The Baudelaires drifted along in cold, dark silence, feeling afraid and confused and strangely lonely, and when their journey finally ended, it was so sudden it felt as if they had fallen into a deep, deep sleep, as deep and dark as the cavern itself, and now were being jolted awake. At first, it sounded as if a bushel of broken glass were raining down on the children, but then the children realized they had drifted to the surface of the water, and in one curling, fluid motion, the tide pushed them onto something that felt like a beach, and the three siblings found themselves crawling on a slope of dark, wet sand.
“Klaus?” Violet called through her helmet. “Are you there? What’s happened?”
“I don’t know,” Klaus replied. He could just barely see his sister crawling alongside him. “We couldn’t have reached the surface of the sea—we were very, very deep. Is Sunny with you?”
“Yes,” Sunny said, from inside her helmet. “Fiona?”
“I’m here,” came the voice of the mycologist. “But where are we? How can we still be below the surface of the sea, without any water around us?”
“I’m not sure,” Klaus said, “but it must be possible. After all, a submarine can be below the sea and stay dry.”
“Are we on another submarine?” Violet asked.
“I dunno,” Sunny said, and frowned in her helmet. “Look!”
The elder Baudelaires looked, although it took them a few moments to realize what Sunny was talking about, as they could not see what direction their sister was pointing. But in a moment they saw two small lights, a short distance from where the volunteers were crawling. Hesitantly, they stood up—except for Sunny, who remained curled up in her helmet—and saw that the lights were coming from a place many lights come from: lamps. A short distance away, standing against the wall, were three floorlamps, each with a letter on its shade. The first lamp had a large V, and the second had an F. The third floorlamp had burnt out, and it was too dim to read the shade, but the children knew, of course, that it must have had a D.

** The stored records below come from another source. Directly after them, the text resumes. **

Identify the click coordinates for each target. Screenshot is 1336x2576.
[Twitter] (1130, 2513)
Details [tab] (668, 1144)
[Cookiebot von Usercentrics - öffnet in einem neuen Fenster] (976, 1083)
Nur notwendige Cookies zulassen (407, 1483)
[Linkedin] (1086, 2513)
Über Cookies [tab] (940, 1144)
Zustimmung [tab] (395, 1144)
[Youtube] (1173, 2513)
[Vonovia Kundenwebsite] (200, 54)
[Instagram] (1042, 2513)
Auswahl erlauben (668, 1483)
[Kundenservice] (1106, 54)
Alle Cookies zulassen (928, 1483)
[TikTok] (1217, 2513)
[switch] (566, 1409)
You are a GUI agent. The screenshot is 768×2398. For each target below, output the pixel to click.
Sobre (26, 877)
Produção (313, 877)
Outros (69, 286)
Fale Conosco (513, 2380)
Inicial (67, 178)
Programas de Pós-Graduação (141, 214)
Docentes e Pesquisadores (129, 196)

“What is this place?” Fiona asked, but as the children stepped closer they could see what kind of place it was.
As they had suspected, the currents of the Gorgonian Grotto had carried them to a beach, but it was a beach contained in a narrow room. The youngsters stood at the top of the slope of sand and peered at this small, dim room, with smooth tiled walls that looked damp and slippery, and a sand floor covered in an assortment of small objects, some in piles and some half-buried in the sand. The children could see bottles, some still with their corks and caps, and some cans still intact from their journey. There were a few books, their pages bloated as if soaked in water, and a few small cases that looked locked. There was a roller skate, turned upside down, and a deck of cards sitting in two piles, as if someone were about to shuffle them. Here and there were a few pens, sticking out of the sand like porcupine quills, and there were many more objects the children could not identify in the gloom.
“Where are we?” Fiona asked. “Why isn’t this place full of water?”
Klaus looked up, but could not see past a few feet. “This must be a passage of some sort,” Klaus said, “straight up to dry land—an island, maybe, or maybe it curves to the shore.”
“Anwhistle Aquatics,” Violet said thoughtfully. “We must be underneath its ruins.”
“Oxo?” Sunny asked, which meant “Does that mean we can breathe without our helmets?”
“I think so,” Klaus said, and then carefully removed his helmet, an action for which I would have given him a citation for bravery. “Yes,” he said. “We can breathe. Everybody take off their helmets—that way, our oxygen systems will recharge.”
“But what is this place?” Fiona asked again, removing her helmet. “Why would anybody build a room way down here?”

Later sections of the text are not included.